Art Gilliland, CEO at Delinea, said the pressure to accelerate AI adoption is outpacing identity governance. He added that AI agents often operate with limited oversight. Therefore, organizations must enforce real-time, contextual access controls across human and machine identities.

The report also highlights that 42% of organizations see AI expansion as a key driver of non-human identity risk. This figure is significantly higher than risks linked to automation and CI/CD pipelines or cloud-native workloads, both at 26%.

In addition, 80% of organizations said they cannot always understand why non-human identities perform privileged actions. This indicates major challenges in traceability and accountability. At the same time, 59% reported lacking alternatives to standing privileged access, increasing the risk of persistent permissions being exploited.

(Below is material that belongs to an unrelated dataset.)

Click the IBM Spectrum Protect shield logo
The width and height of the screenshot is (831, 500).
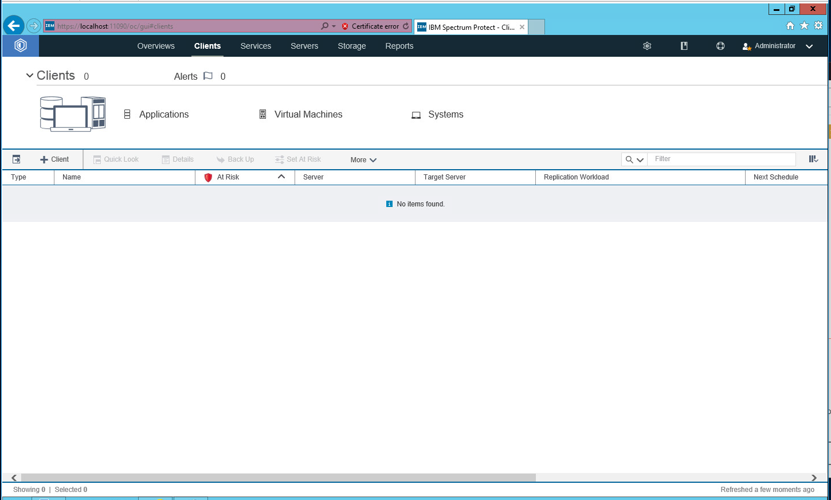point(21,46)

However, despite these gaps, confidence remains high. About 87% of respondents believe their identity security posture is ready for AI-driven automation. Yet, nearly 46% admit their identity governance for AI systems is still inadequate.

Furthermore, organizations were twice as likely to rate their ability to manage identities in AI environments poorly compared to legacy systems. While 82% expressed confidence in discovering non-human identities, fewer than one-third validate AI agent activity in real time.

As AI agents increasingly access critical infrastructure and enterprise data, organizations need stronger mechanisms to discover identities, manage privileges, and audit activities. Delinea offers a unified approach that combines cryptographic identity, contextual access controls, just-in-time authorization, and full session visibility.

Ultimately, the report emphasizes that strengthening identity security is essential for organizations aiming to adopt AI securely while minimizing unmanaged access risks.